Increased Renal Epithelial Na Channel Expression and Activity Correlate With Elevation of Blood Pressure in Spontaneously Hypertensive Rats

Abstract

Elevation of blood pressure with age is one of the hallmarks of hypertension in both males and females. This study examined transcriptomic profiles in the kidney of 12-, 40-, and 80-week-old spontaneously hypertensive rats and 4 recombinant inbred strains in search for functional genetic elements supporting temporal dynamics of blood pressure elevation. We found that both in males and females of spontaneously hypertensive rats and hypertensive recombinant inbred strains age-dependent blood pressure increment was accompanied by 50% heightened expression of epithelial sodium channel β- and γ-subunits. Epithelial sodium channel subunit expression correlated positively with blood pressure but correlated negatively with renin expression. Increased epithelial sodium channel activity was observed in cultured epithelial cells isolated from the kidney medulla of 80-week-old spontaneously hypertensive rats but not in age-matched normotensive Wistar Kyoto.

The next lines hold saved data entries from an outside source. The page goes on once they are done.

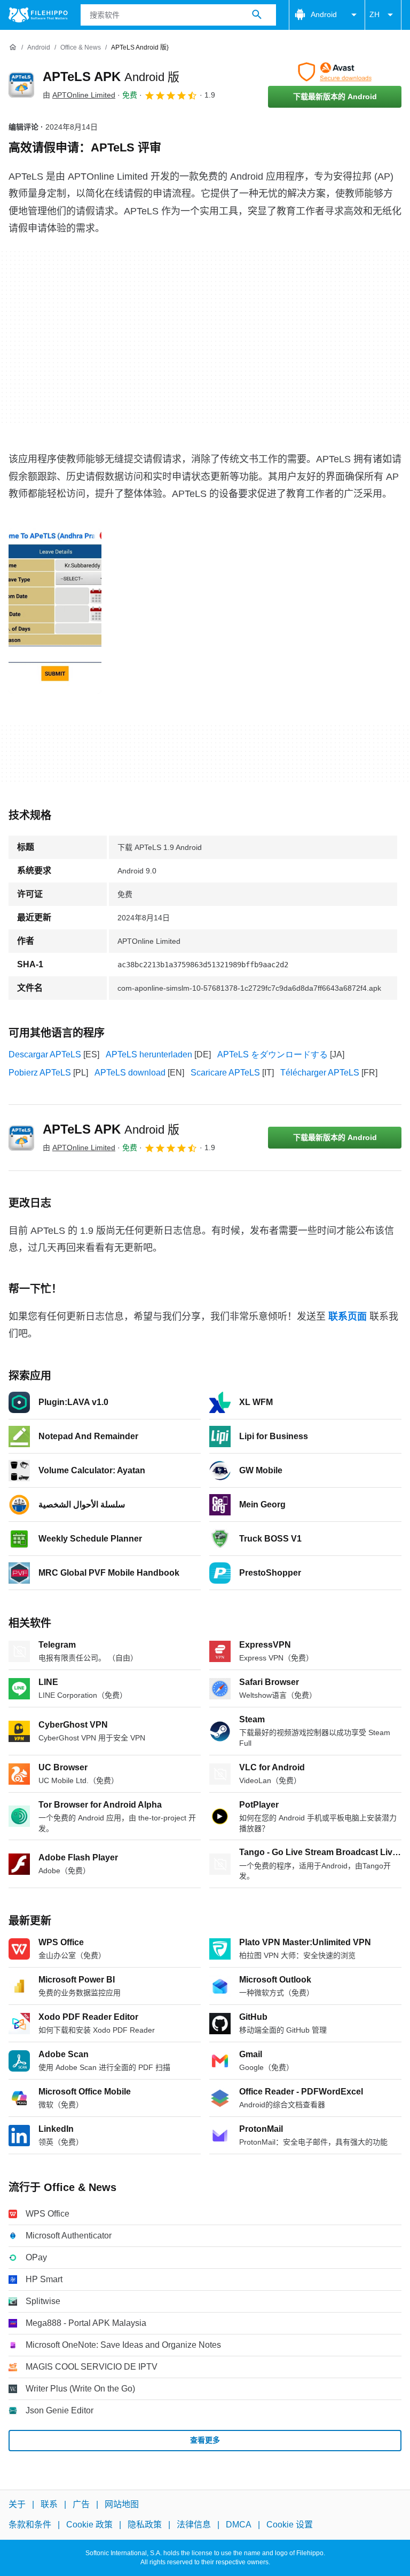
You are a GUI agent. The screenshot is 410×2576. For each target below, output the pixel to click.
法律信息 (194, 2525)
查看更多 (205, 2440)
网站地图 (122, 2504)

This difference remained evident after 24-hour treatment with aldosterone. 22Na uptake in the perfused kidney medulla was increased whereas the urinary Na/K ratio was decreased in old spontaneously hypertensive rats compared with normotensive controls. The difference was eliminated by the administration of epithelial sodium channel inhibitor benzamil. Observations in recombinant inbred strains representing various mixtures of parental hypertensive and normotensive genomes suggest that Scnn1g and Scnn1b genes themselves are not implicated in heightened expression and that the increased expression is neither secondary nor required for a partial elevation of blood pressure in contrast to spontaneously hypertensive rats. We suggest that spontaneously hypertensive rats display an intact negative feed-back between renin-angiotensin-system and epithelial Na channel activity whose upregulated expression is supported by a yet unknown mechanism.